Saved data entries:

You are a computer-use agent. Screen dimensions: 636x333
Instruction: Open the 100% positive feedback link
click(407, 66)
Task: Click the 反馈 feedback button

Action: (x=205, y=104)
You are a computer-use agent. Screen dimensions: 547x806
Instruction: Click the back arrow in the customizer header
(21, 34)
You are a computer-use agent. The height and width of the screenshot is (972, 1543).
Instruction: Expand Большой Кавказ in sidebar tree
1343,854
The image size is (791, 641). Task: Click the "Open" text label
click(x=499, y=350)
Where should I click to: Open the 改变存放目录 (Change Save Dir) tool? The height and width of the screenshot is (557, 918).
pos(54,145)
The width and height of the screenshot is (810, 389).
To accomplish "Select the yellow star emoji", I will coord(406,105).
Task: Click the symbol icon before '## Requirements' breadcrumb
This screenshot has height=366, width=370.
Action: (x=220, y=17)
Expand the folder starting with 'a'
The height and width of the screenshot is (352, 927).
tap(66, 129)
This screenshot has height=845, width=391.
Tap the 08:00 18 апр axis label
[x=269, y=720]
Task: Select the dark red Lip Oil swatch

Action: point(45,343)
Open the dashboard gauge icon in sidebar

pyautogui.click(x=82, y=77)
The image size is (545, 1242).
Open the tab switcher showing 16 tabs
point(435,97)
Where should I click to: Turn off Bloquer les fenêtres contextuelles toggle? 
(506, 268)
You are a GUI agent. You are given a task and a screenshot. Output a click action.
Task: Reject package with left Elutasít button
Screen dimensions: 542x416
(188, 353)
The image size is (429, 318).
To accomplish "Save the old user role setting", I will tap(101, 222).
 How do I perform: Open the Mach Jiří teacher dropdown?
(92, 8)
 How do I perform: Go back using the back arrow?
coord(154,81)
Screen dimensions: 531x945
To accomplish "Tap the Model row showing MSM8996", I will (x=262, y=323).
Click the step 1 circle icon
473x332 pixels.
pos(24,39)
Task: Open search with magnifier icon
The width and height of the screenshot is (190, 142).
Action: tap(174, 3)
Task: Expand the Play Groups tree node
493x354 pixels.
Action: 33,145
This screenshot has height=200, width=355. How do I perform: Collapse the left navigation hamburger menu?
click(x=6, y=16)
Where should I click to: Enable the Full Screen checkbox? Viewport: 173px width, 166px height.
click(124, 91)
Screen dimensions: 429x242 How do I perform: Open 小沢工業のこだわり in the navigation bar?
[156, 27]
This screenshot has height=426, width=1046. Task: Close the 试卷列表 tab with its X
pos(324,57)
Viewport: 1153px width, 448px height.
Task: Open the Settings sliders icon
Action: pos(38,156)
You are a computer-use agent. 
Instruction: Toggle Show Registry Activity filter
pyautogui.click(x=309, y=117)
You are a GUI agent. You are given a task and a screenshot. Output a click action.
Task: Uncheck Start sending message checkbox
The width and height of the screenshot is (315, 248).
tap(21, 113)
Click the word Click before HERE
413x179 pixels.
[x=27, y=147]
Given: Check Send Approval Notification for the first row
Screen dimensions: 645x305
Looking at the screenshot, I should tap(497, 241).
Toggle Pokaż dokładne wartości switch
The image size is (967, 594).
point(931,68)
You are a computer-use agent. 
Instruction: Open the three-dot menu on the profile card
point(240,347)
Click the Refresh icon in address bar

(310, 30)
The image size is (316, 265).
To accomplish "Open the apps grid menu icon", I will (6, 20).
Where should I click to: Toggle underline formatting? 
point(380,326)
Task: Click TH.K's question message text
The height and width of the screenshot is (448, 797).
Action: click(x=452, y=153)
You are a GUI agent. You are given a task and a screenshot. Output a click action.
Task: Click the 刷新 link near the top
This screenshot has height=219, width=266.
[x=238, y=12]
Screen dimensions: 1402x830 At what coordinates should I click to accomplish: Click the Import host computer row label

• _Action item_
Write out the data once more, word for word.

• _Expected output_
You are a computer-use agent. Screen dimensions: 636x333
Instruction: Open the 100% positive feedback link
click(407, 66)
Task: Click the 反馈 feedback button

Action: (x=205, y=104)
You are a computer-use agent. Screen dimensions: 547x806
Instruction: Click the back arrow in the customizer header
(21, 34)
You are a computer-use agent. The height and width of the screenshot is (972, 1543).
Instruction: Expand Большой Кавказ in sidebar tree
1343,854
The image size is (791, 641). Task: Click the "Open" text label
click(x=499, y=350)
Where should I click to: Open the 改变存放目录 (Change Save Dir) tool? The height and width of the screenshot is (557, 918).
pos(54,145)
The width and height of the screenshot is (810, 389).
To accomplish "Select the yellow star emoji", I will coord(406,105).
Task: Click the symbol icon before '## Requirements' breadcrumb
This screenshot has height=366, width=370.
Action: (x=220, y=17)
Expand the folder starting with 'a'
The height and width of the screenshot is (352, 927).
tap(66, 129)
This screenshot has height=845, width=391.
Tap the 08:00 18 апр axis label
[x=269, y=720]
Task: Select the dark red Lip Oil swatch

Action: point(45,343)
Open the dashboard gauge icon in sidebar

pyautogui.click(x=82, y=77)
The image size is (545, 1242).
Open the tab switcher showing 16 tabs
point(435,97)
Where should I click to: Turn off Bloquer les fenêtres contextuelles toggle? 
(506, 268)
You are a GUI agent. You are given a task and a screenshot. Output a click action.
Task: Reject package with left Elutasít button
Screen dimensions: 542x416
(188, 353)
The image size is (429, 318).
To accomplish "Save the old user role setting", I will tap(101, 222).
 How do I perform: Open the Mach Jiří teacher dropdown?
(92, 8)
 How do I perform: Go back using the back arrow?
coord(154,81)
Screen dimensions: 531x945
To accomplish "Tap the Model row showing MSM8996", I will (x=262, y=323).
Click the step 1 circle icon
473x332 pixels.
pos(24,39)
Task: Open search with magnifier icon
The width and height of the screenshot is (190, 142).
Action: tap(174, 3)
Task: Expand the Play Groups tree node
493x354 pixels.
Action: 33,145
This screenshot has height=200, width=355. How do I perform: Collapse the left navigation hamburger menu?
click(x=6, y=16)
Where should I click to: Enable the Full Screen checkbox? Viewport: 173px width, 166px height.
click(124, 91)
Screen dimensions: 429x242 How do I perform: Open 小沢工業のこだわり in the navigation bar?
[156, 27]
This screenshot has height=426, width=1046. Task: Close the 试卷列表 tab with its X
pos(324,57)
Viewport: 1153px width, 448px height.
Task: Open the Settings sliders icon
Action: pos(38,156)
You are a computer-use agent. 
Instruction: Toggle Show Registry Activity filter
pyautogui.click(x=309, y=117)
You are a GUI agent. You are given a task and a screenshot. Output a click action.
Task: Uncheck Start sending message checkbox
The width and height of the screenshot is (315, 248).
tap(21, 113)
Click the word Click before HERE
413x179 pixels.
[x=27, y=147]
Given: Check Send Approval Notification for the first row
Screen dimensions: 645x305
Looking at the screenshot, I should tap(497, 241).
Toggle Pokaż dokładne wartości switch
The image size is (967, 594).
point(931,68)
You are a computer-use agent. 
Instruction: Open the three-dot menu on the profile card
point(240,347)
Click the Refresh icon in address bar

(310, 30)
The image size is (316, 265).
To accomplish "Open the apps grid menu icon", I will (6, 20).
Where should I click to: Toggle underline formatting? 
point(380,326)
Task: Click TH.K's question message text
The height and width of the screenshot is (448, 797).
Action: click(x=452, y=153)
You are a GUI agent. You are given a task and a screenshot. Output a click action.
Task: Click the 刷新 link near the top
This screenshot has height=219, width=266.
[x=238, y=12]
Screen dimensions: 1402x830 At what coordinates should I click to accomplish: Click the Import host computer row label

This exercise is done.